Fantastically simple to make yet utterly flavoursome, this vegetarian delight belongs in every cookbook. It’s perfect for last-minute parties, easy weekday meals and at picnics with friends. Your tastebuds will sing at the first bite of this Mediterranean treat!

  • Tarts
  • Dinner
  • Vegetarian
Antipasto tart




  • 250g mixed colour tomatoes, sliced
  • 125g cherry tomatoes, cut in half
  • 150g mixed antipasto (eg, olives, artichokes)
  • 2 tablespoons fresh basil leaves
  • 1¼ cups Pams Flour
  • 100g cold Pams Butter, diced
  • ½ cup grated parmesan
  • 1 egg yolk
  • 2 – 3 tablespoons ice-cold water
Whipped Feta
  • 200g Pams Finest Feta
  • 150g crème fraîche




  1. To make the pastry, place the flour, butter,  parmesan and egg yolk in the bowl of a food processor.

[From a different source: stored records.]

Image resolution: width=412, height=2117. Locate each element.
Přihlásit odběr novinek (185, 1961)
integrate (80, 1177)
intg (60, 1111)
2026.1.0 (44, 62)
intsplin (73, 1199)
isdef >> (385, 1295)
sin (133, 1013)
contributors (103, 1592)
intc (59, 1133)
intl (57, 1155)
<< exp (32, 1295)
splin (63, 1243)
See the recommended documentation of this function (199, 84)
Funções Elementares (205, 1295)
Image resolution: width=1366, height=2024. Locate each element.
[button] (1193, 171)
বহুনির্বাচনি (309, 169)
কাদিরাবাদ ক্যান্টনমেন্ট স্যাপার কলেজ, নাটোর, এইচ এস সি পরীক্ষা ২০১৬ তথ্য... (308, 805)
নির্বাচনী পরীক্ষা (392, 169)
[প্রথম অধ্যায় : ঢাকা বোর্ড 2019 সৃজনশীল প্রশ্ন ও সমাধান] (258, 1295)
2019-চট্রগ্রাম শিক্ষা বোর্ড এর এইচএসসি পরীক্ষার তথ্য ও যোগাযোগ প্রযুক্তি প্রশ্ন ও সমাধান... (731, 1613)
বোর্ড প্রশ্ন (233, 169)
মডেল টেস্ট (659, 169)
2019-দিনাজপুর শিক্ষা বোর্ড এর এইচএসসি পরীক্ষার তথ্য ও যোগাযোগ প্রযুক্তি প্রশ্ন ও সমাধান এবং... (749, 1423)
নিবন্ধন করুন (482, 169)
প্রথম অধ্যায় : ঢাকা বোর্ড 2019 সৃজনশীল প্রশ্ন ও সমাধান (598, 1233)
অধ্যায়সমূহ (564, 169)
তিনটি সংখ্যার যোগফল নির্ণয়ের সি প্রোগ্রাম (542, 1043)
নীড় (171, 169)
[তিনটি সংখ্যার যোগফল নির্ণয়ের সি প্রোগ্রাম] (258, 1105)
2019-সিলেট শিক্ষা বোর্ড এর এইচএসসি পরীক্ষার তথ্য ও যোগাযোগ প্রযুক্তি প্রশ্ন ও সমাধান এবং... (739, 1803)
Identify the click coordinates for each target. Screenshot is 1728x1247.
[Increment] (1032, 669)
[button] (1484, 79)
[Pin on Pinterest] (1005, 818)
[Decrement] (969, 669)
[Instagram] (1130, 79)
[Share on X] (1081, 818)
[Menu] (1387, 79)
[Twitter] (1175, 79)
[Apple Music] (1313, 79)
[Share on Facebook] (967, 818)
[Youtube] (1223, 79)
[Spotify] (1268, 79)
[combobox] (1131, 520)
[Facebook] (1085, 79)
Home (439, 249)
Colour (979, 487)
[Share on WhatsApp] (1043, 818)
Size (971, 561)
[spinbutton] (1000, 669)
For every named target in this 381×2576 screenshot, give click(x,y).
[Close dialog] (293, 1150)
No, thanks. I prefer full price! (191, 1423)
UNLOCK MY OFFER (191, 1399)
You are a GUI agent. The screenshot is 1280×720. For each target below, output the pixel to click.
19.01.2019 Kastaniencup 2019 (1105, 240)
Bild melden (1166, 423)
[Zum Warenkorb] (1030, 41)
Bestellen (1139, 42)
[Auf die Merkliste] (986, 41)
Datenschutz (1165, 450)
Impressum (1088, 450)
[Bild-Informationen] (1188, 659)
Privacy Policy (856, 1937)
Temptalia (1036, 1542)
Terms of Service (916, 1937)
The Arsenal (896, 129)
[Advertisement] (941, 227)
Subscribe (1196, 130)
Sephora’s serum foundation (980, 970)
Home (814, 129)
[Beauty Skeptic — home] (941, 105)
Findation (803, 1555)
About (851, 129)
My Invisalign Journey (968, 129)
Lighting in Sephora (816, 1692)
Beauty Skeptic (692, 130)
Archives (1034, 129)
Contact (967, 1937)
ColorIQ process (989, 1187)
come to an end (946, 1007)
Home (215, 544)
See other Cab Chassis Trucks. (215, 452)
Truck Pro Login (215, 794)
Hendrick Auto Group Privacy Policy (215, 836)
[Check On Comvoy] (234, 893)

Process until the mixture resembles fine crumbs. With the motor running, gradually add the water until the mixture comes together in a ball. 
  2. Roll out the pastry between two pieces of baking paper and use to line a 26cm loose-based tart tin. Prick the base of the pastry all over with a fork. Refrigerate for 30 minutes. 
  3. Preheat the oven to 200°C (180°C fan forced). Place a sheet of baking paper over the pastry and fill with baking beans. Bake for 15 minutes. Remove the paper and beans and bake for a further 10-15 minutes, or until the pastry is light golden and cooked through. Allow to cool. 
  4. Meanwhile, make the whipped feta. Place the feta and crème fraiche into the bowl of a food processor. Process for 3-4 minutes, or until the mixture is thick and creamy. 
  5. To serve, spread the whipped feta over the pastry base. Arrange the tomatoes and antipasto over the feta. Season with salt and cracked pepper. Garnish with basil leaves.


  • For a lovely finishing touch, top with toasted pine nuts and rocket. 
  • Instead of making your own pastry, you can use Pams Savoury Pastry Sheets.